Some Chuck Taylor info -
The Converse All-Star was introduced in 1920, one of the first specifically designed to be worn when playing basketball. Taylor started wearing them in 1917 as a high school basketball player at Columbus High School in Columbus, Indiana. (A.G. Spalding had already been making a basketball-model shoe for nearly two decades. In 1923, Taylor went to the sales offices of Converse in Chicago searching for a job. S.R. "Bob" Pletz, an avid sportsman, then hired him.
Within a year, Taylor's suggestions of changing the design of the shoe to provide enhanced flexibility and support, and also including a patch to protect the ankle, were adopted. The All-Star star logo was then immediately included on the patch. By 1932 Chuck Taylor's name was added to the patch, and the shoe became the Chuck Taylor All-Stars.
Chuck Taylor was an exceptional representative for Converse. Joe Dean, who worked as a sales executive for Converse for nearly 30 years before becoming the athletic director at Louisiana State University, told Bob Ford of The Philadelphia Inquirer, "It was impossible not to like him, and he knew everybody. If you were a coach and you wanted to find a job, you called Chuck Taylor. Athletic directors talked to him all the time when they were looking for a coach."

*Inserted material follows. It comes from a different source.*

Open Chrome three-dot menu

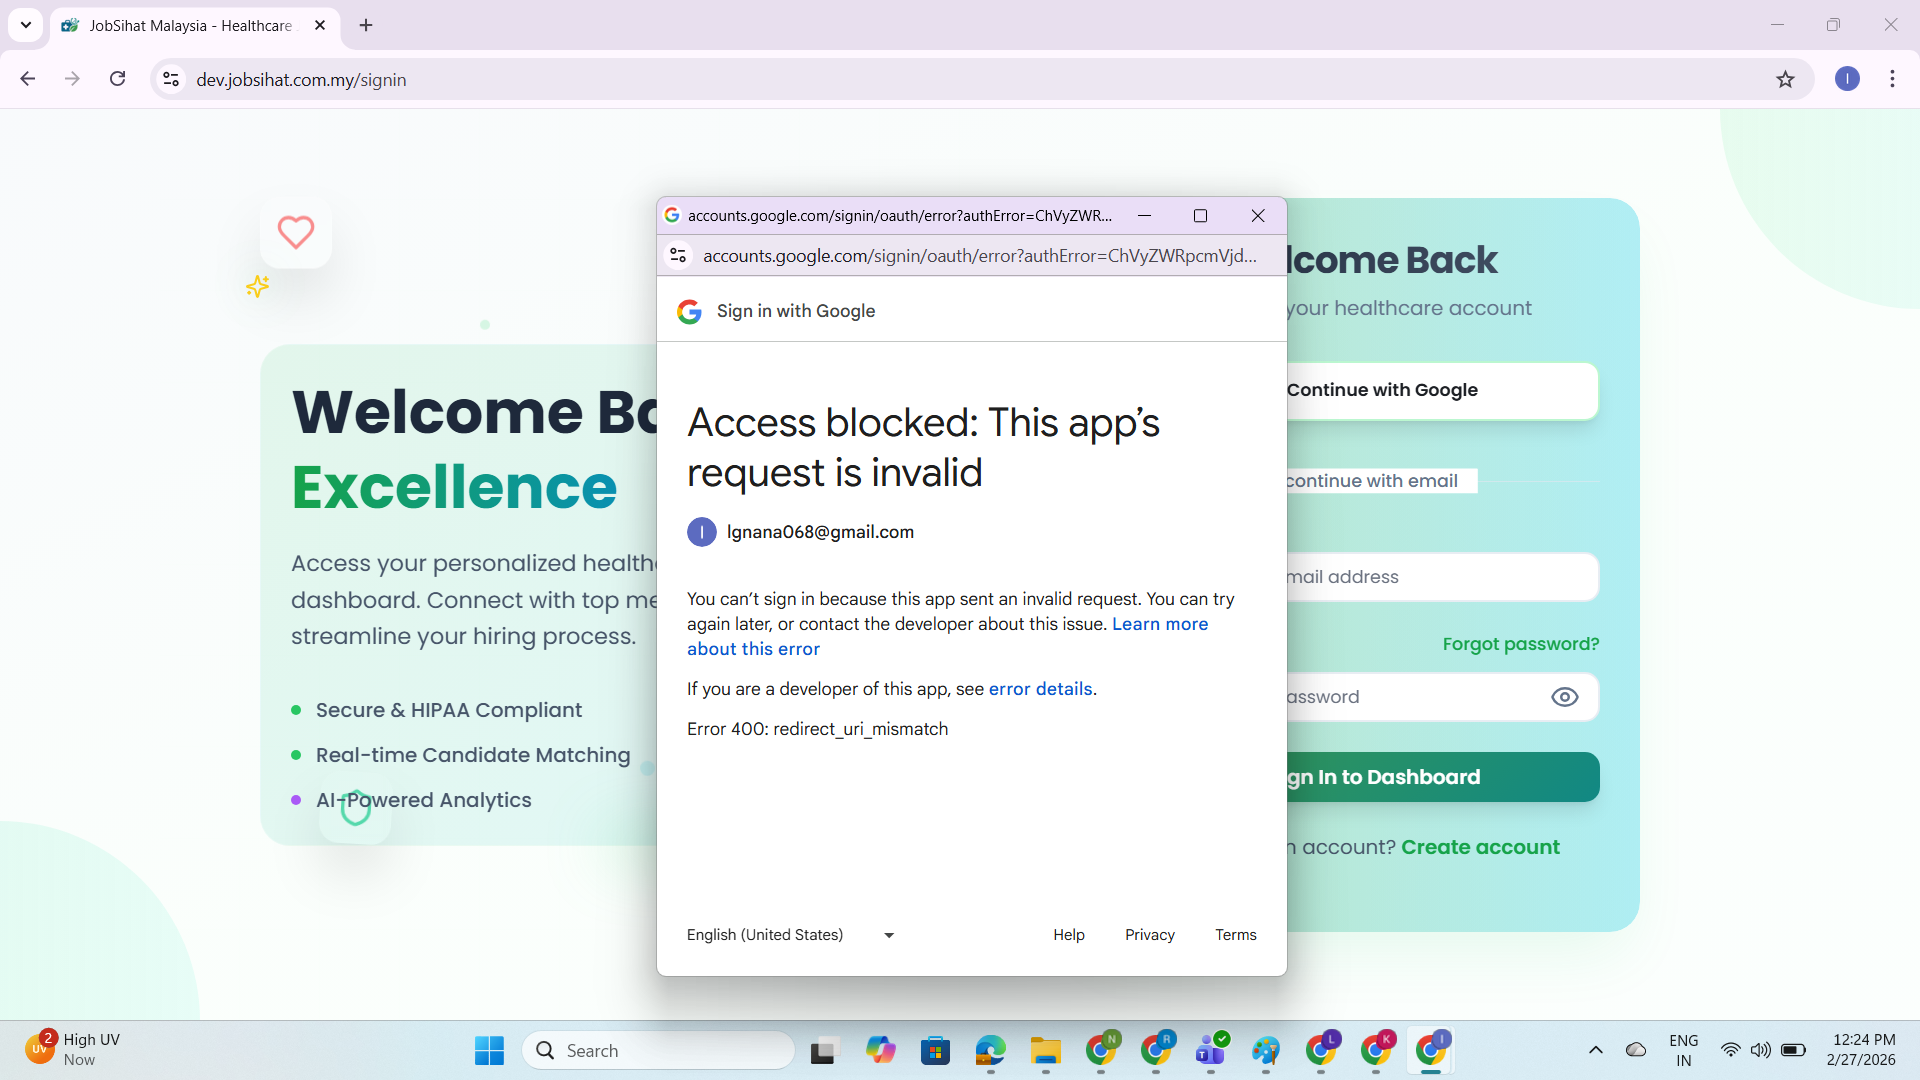[x=1892, y=79]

Taylor received a salary from Converse, but received no commission for any of the 600 billion pairs of Chuck Taylor shoes that have been sold. For years, he drove a white Volkswagen bug across the United States with a trunk full of shoes, living in motels, and with only a locker in the company's Chicago warehouse as a permanent residence. Author Abraham Aamidor, however, points out that Taylor was not sparing in use of the Converse expense account.